USC/NYU—A new study calls into question the idea that “fatherless” children are necessarily at a disadvantage or that men provide a different, indispensable set of parenting skills than women.
Both premises have been used in the fight against same-sex marriage and same-sex adoptions, but the study finds there are far more similarities than differences among children of lesbian parents and heterosexual couples.
“Significant policy decisions have been swayed by the misconception across party lines that children need both a mother and a father.
“Yet, there is almost no social science research to support this claim,” argues Timothy Biblarz, associate professor sociology at the University of Southern California. “One problem is that proponents of this view routinely ignore research on same-gender parents.”
Extending their prior work on gender and family, Biblarz and Judith Stacey of New York University analyzed relevant studies about parenting, including available research on single-mother and single-father households, gay male parents, and lesbian parents.

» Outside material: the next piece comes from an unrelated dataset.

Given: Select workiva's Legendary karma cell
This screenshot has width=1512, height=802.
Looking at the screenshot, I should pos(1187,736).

The study is the lead article in the February issue of Journal of Marriage and Family.
“That a child needs a male parent and a female parent is so taken for granted that people are uncritical,” Stacey says.

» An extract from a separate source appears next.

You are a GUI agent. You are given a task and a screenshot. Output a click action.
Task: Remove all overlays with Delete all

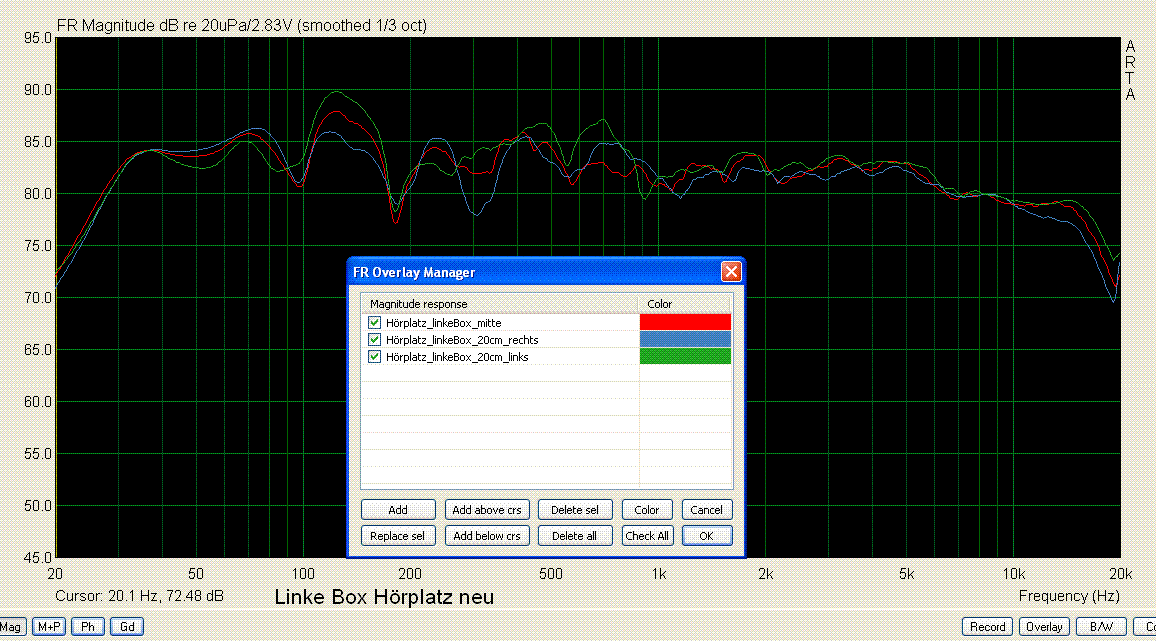click(x=575, y=536)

In their analysis, the researchers found no evidence of gender-based parenting abilities, with the “partial exception of lactation,” noting that very little about the gender of the parent has significance for children’s psychological adjustment and social success.
“The social science research that is routinely cited does not actually speak to the questions of whether or not children need both a mother and a father at home,” the study says.

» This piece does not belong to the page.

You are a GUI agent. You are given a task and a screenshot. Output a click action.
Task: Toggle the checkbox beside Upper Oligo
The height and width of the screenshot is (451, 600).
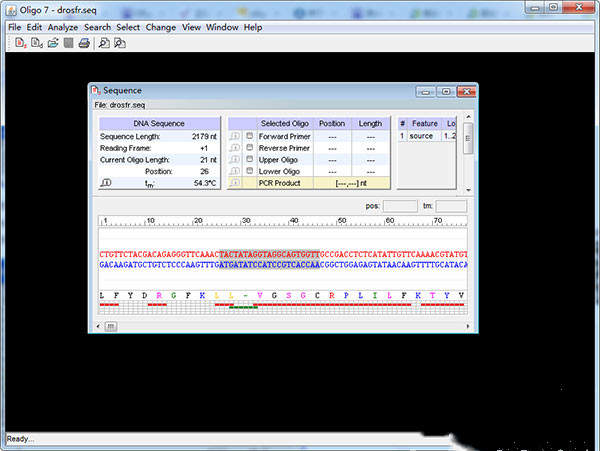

Instead proponents generally cite research that compares (heterosexual two-parent) families with single parents, thus conflating the number with the gender of parents.”
On average, two mothers tended to play with their children more, were less likely to use physical discipline, and were less likely to raise children with chauvinistic attitudes.
Studies of gay male families are still limited.
However, like two heterosexual parents, new parenthood among lesbians increased stress and conflict, exacerbated by general lack of legal recognition of commitment.
Also, lesbian biological mothers typically assumed greater caregiving responsibility than their partners, reflecting inequities among heterosexual couples.
“The bottom line is that the science shows that children raised by two same-gender parents do as well on average as children raised by two different-gender parents, Biblarz says.
“This is obviously inconsistent with the widespread claim that children must be raised by a mother and a father to do well.”
Stacey concludes: “The family type that is best for children is one that has responsible, committed, stable parenting. Two parents are, on average, better than one, but one really good parent is better than two not-so-good ones. The gender of parents only matters in ways that don’t matter.”